Mit dieser unvollständigen Liste von erschreckend komplizierten Fragekomplexen wollen wir erstens darauf hinweisen, dass eine zielgerichtete und praktisch unterlegte Debatte um Guerilla- bzw. Milizpolitik keine sein kann, die sporadisch und oberflächlich nach dem Motto „den bewaffneten Kampf mal eben mitdiskutieren“ geführt werden kann. Dies würde der Vielschichtigkeit und den möglichen Konsequenzen der Aufnahme des bewaffneten Kampfes an keiner Stelle gerecht werden können. Zweitens wollen wir verdeutlichen, dass die Komplexität der Aufgabenstellungen nicht von einem  klandestinen Zusammenhang allein „bewältigt“ werden kann. Wir wollen uns als Gruppe nicht lächerlich machen und den Eindruck erzeugen, als sei eine Mini-Struktur in der Lage Maxi-Konzepte als Alleinunterhalter der geneigten Öffentlichkeit anzubieten und in die Tat umzusetzen. Beide Punkte verweisen darauf, dass sich sehr viele Unwägbarkeiten und Hindernisse vor uns aufgetürmt haben, es wird seine Zeit brauchen , diese abgearbeitet und weggeräumt zu haben.
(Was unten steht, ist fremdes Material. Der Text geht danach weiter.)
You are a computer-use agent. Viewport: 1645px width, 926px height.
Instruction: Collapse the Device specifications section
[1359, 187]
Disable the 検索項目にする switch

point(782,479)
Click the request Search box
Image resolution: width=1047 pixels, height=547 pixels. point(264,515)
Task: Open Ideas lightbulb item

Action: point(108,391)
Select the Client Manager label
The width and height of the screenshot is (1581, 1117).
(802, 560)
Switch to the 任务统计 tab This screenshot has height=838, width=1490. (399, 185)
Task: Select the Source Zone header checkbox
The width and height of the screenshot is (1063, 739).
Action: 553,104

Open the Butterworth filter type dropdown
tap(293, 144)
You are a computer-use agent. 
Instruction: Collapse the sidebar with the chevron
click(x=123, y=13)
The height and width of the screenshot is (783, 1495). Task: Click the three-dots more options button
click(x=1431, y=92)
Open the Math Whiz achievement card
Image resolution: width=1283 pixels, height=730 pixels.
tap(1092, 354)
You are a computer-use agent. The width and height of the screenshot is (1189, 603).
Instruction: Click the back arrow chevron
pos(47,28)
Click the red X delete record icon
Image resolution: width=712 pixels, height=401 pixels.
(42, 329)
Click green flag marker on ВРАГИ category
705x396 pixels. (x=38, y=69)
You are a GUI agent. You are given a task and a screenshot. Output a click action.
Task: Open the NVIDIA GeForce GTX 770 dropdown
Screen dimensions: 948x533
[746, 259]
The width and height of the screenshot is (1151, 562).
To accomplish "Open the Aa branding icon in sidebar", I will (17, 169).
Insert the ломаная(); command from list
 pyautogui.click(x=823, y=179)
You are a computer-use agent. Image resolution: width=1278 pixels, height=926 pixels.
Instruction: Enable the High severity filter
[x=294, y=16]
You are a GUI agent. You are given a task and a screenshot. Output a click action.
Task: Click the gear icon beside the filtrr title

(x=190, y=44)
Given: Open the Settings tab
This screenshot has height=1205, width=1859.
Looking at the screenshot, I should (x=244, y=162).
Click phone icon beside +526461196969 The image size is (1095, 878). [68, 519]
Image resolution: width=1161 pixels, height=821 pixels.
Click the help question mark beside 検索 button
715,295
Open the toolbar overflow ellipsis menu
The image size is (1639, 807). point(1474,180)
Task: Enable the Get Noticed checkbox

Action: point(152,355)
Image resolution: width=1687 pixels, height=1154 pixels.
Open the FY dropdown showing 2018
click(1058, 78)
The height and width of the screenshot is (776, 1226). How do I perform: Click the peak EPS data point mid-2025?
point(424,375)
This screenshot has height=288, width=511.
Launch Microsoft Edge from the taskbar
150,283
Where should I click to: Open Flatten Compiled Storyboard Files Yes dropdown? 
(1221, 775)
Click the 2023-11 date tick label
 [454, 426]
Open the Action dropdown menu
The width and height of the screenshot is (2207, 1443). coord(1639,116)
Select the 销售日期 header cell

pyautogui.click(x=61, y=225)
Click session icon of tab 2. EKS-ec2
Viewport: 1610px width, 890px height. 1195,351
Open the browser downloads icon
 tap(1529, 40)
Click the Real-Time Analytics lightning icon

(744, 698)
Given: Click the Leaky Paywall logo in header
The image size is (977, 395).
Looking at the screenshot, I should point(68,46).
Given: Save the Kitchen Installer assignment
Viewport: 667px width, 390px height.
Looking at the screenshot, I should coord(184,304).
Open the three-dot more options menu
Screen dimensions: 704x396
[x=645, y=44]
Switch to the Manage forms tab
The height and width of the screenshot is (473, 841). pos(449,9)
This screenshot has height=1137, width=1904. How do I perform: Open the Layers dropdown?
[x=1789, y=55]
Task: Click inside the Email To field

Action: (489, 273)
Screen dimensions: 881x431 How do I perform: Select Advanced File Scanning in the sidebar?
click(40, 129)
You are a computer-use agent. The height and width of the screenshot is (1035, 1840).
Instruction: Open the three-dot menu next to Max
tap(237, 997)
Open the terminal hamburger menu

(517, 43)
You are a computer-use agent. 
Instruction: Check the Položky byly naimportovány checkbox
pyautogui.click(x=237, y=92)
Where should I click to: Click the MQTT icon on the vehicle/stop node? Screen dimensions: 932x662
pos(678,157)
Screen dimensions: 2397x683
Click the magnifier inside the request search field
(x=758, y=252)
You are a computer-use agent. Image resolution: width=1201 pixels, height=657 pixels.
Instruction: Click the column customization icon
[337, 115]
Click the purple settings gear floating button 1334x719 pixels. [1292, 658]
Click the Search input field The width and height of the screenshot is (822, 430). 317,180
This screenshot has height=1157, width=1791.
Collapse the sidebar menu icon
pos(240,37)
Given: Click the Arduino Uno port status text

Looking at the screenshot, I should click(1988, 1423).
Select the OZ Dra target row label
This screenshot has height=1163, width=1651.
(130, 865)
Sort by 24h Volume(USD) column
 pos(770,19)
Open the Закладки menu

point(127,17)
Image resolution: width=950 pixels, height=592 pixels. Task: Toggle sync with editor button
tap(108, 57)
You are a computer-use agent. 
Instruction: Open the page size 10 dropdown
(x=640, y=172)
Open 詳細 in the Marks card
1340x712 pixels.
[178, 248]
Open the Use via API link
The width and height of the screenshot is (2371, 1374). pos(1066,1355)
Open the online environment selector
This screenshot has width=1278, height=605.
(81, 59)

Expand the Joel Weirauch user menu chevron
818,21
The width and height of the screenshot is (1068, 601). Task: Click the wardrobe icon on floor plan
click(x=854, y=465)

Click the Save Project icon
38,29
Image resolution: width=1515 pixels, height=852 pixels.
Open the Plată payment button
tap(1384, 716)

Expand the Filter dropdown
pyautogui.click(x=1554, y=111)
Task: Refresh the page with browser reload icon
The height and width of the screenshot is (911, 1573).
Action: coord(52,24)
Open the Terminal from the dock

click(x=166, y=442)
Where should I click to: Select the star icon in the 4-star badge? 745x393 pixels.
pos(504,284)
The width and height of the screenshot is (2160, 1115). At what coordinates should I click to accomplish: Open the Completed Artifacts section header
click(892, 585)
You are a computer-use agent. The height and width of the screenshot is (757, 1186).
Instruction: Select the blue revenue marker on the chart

Da uns weder der erfrischende geschichtsoptimistische Wind ins Gesicht bläst noch sonst irgendwo (in Europa) revolutionäre Organisationen erkennbar voranschreiten, kommen wir gar nicht darum herum, eine intensive Auseinandersetzung mit linker Widerstandspolitik uns selbst gegenüber einzuklagen. Das hat weniger etwas mit „Selbsttherapie“ zu tun, denn mit dem erklärten Projekt, eine inhaltlich reflektierte, praktisch vielfältige, logistisch ausgebaute und organisatorisch stabile Struktur in Etappen zu schaffen. Mit einem solchen Projekt verbinden wir perspektivisch den selbst formulierten Anspruch „Für den Kommunismus!“ nicht nur auf dem Papier stehen zu haben, sondern praktisch werden zu lassen.

Wir werden im Rahmen eines „komplexen revolutionären Aufbauprozesses“ die eigenen Initiativen mit den Bedingungen der objektiven Entwicklung des allgemeinen gesellschaftlichen Kräfteverhältnisses und der Situation der (revolutionären) Linken in Übereinstimmung bringen müssen. Sonst laufen wir unweigerlich Gefahr statt Politik Phraseologie zu betreiben.

Aufgrund unserer bisher formulierten konzeptionellen Überlegungen ist hoffentlich allen klar, dass erste Schritte des Aufbaus einer Zelle des bewaffneten Kampfes nicht dazu führen, dass die gesamte Struktur, die bisher eine militante Praxis verfolgte, in ein „bewaffnetes Format“ überführt wird. Sowohl die militante Politik als auch jene der bewaffneten sind zu etablierende Ebenen eines  gesamtorganisatorischen Rahmens. Die Preisgabe der einen zugunsten der Realisierung einer anderen klandestinen Praxis würde unseren Vorstellungen eines widerstandsebenenübergreifenden Netzwerkes völlig zuwiderlaufen.

Mit diesem Text läuten wir auch keine voreilige Schwerpunktverschiebung unserer Politik ein. Im Gegenteil – wir versuchen mit der Thematisierung speziell des bewaffneten Kampfes – sei es in der Strukturform einer Guerilla oder Miliz – dem gerecht zu werden, was wir seit unserem „Plattformpapier“ (vgl. Interim Nr. 550, 9.5.2002) als „komplexen revolutionären Aufbauprozess“ bezeichnen. D.h. das Nahziel ist und bleibt die Entwicklung eines Koordinations- und Aktionsrahmens militanter Praxis, um sie – auf Sicht – als eigenständigen Faktor revolutionärer Politik etablieren zu können.

Für eine militante Plattform – für einen revolutionären Aufbauprozess – für den Kommunismus!